TRIBUNNEWS.COM, JAKARTA - Komisi Nasional Hak Asasi Manusia (Komnas HAM) menemukan sejumlah pelanggaran dalam peristiwa pengepungan asrama mahasiswa Papua di Yogy pada 14-16 Juli 2016 lalu.
Saat itu mahasiswa Papua bertahan di dalam asrama selama pengepungan berlangsung.
Wakil Ketua Komnas HAM, Ansori Sinungan, dalam konfrensi pers di kantor Komnas HAM, Jakarta Pusat, Jumat (22/7/2016) mengatakan diduga telah terjadi pembatasan kebebasan berekspresi terhadap mahasiswa Papua di Yogja.

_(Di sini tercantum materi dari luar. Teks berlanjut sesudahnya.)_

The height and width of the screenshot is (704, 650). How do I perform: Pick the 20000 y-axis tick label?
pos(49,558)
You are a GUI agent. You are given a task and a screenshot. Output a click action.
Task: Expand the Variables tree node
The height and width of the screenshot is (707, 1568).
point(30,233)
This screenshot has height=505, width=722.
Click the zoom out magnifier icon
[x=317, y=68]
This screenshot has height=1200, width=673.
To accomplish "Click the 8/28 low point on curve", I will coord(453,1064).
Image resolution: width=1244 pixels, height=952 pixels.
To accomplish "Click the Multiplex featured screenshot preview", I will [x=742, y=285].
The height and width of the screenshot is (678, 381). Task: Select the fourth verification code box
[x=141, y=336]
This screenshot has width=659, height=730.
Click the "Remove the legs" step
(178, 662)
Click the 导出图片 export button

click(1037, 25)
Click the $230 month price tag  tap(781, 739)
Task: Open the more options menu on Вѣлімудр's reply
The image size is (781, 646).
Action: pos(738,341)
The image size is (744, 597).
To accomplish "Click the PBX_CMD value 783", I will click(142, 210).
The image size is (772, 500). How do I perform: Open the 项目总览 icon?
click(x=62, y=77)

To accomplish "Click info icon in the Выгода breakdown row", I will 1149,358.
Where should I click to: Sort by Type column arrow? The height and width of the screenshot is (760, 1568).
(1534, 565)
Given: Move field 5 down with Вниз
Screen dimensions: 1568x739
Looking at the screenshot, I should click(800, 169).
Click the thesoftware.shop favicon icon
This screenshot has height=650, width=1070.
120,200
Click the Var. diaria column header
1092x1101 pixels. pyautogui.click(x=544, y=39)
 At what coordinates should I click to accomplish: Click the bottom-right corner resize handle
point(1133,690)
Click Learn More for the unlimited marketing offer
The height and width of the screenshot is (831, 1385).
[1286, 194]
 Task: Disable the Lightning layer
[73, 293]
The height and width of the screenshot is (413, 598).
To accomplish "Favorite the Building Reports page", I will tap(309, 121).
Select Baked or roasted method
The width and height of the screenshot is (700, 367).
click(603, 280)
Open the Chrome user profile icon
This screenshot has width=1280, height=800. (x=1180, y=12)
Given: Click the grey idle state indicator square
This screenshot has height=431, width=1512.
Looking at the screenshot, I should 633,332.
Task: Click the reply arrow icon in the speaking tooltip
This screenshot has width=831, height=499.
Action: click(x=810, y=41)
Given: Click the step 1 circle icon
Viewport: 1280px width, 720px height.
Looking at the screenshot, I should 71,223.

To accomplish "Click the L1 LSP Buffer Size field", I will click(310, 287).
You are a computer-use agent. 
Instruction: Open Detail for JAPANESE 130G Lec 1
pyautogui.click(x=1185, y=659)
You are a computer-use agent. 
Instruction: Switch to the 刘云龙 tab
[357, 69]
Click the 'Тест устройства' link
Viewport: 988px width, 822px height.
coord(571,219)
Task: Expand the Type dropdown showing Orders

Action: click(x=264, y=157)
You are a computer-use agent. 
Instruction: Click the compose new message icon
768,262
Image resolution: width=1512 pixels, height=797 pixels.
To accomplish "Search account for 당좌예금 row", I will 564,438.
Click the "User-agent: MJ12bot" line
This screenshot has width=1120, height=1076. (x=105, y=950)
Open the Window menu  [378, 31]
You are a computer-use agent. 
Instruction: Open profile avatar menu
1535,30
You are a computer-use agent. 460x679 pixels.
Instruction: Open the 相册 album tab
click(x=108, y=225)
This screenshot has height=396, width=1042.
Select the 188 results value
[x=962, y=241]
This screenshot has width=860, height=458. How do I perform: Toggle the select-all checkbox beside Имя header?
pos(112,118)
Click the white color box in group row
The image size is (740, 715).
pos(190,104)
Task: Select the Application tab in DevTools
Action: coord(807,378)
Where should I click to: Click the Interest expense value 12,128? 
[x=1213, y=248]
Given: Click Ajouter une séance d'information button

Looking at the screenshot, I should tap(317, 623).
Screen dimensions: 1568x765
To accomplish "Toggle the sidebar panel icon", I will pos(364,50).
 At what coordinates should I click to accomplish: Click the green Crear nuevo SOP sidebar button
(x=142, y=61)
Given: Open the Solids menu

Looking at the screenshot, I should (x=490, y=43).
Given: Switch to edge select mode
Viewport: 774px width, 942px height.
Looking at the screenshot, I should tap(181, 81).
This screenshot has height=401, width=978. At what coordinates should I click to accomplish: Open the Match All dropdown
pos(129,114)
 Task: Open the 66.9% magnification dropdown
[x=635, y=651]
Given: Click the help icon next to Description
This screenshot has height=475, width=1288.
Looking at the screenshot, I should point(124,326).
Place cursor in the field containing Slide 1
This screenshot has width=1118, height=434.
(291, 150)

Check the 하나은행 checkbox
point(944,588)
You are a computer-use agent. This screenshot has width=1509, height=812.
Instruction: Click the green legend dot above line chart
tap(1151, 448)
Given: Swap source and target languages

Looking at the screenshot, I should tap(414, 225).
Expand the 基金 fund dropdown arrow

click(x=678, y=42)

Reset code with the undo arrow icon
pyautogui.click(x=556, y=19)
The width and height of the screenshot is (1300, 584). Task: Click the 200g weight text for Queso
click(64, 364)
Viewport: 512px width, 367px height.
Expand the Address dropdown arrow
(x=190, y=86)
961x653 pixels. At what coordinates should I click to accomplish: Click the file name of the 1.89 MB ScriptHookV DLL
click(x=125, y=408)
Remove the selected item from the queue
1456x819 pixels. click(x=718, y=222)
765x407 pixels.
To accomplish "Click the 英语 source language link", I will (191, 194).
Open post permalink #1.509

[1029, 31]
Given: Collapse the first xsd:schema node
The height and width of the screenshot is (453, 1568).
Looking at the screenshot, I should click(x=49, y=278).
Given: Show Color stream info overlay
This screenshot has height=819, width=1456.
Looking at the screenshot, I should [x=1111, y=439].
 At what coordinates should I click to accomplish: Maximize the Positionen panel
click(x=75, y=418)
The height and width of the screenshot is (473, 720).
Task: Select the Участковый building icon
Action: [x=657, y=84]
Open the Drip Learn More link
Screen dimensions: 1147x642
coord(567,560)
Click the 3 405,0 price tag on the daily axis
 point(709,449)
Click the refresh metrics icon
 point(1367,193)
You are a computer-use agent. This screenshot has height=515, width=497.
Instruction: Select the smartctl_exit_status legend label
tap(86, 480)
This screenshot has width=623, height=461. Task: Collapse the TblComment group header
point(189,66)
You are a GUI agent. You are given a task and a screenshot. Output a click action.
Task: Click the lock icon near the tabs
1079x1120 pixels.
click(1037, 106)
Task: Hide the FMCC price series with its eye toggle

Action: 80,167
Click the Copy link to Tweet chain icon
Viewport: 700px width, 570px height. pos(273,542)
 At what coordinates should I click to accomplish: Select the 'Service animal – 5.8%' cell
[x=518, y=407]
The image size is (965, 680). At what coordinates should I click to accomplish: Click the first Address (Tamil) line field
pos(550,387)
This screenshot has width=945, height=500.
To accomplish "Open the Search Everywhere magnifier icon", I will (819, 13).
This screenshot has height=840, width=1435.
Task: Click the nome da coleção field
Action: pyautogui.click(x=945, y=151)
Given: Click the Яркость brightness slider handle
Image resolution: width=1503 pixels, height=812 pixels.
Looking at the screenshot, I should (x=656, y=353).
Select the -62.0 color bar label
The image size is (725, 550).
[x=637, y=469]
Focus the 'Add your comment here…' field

Hal itu bertentangan dengan Undang-Undang (UU) nomor 39 tahun 1999 tentang HAM, UU nomor 12 tahun 2005 tentang Kewenangan Hak Sipil, dan UU nomor 9 tahun 2008 tentang Kemerdekaan Berpendapat.
"Terjadi pembatasan kebebasan berekspresi dan berpendapat, negara dalam hal ini pemerintah daerah dan kepolisian. Harusnya memberikan ruang dan perlindungan atas kebebasan tersebut," katanya.
Selain itu juga terjadi tindak kekerasan yang dilakukan aparat kepolisian terhadap mahasiswa Papua.
Menurut Ansori juga terjadi penyebaran kata-kata kebencian atau hate sepeach, yang dilakukan oleh sejumlah anggota orgaisasi masyarakat (ormas) yang ikut pengepungan.
"Kata-kata seperti monyet, biadab dan hitam," terangnya.
Sangat disayangkan aparat yang menyaksikan tindakan tersebut, hanya diam saja.
Mereka sama sekali tidak berupaya untuk menghentikan aksi anggota ormas itu.
Menurut Komisioner Komnas HAM, Natalius Pigai, seharusnya Polisi sebagai penegak hukum bisa menghentikan penyebaran kata-kata kebencian itu oleh para pelaku.
Sejumlah temuan Komnas HAM itu, rencanannya akan disampaikan langsung ke pihak terkait, termasuk Kapolri Jendral Pol Tito Karnavian.
Natalius percaya lembaga Polri tidak akan tinggal diam atas laporan itu dan akan menindaklanjutinya.
"Kami akan laporkan ke Kapolri, dan akan ada proses internal," jelasnya.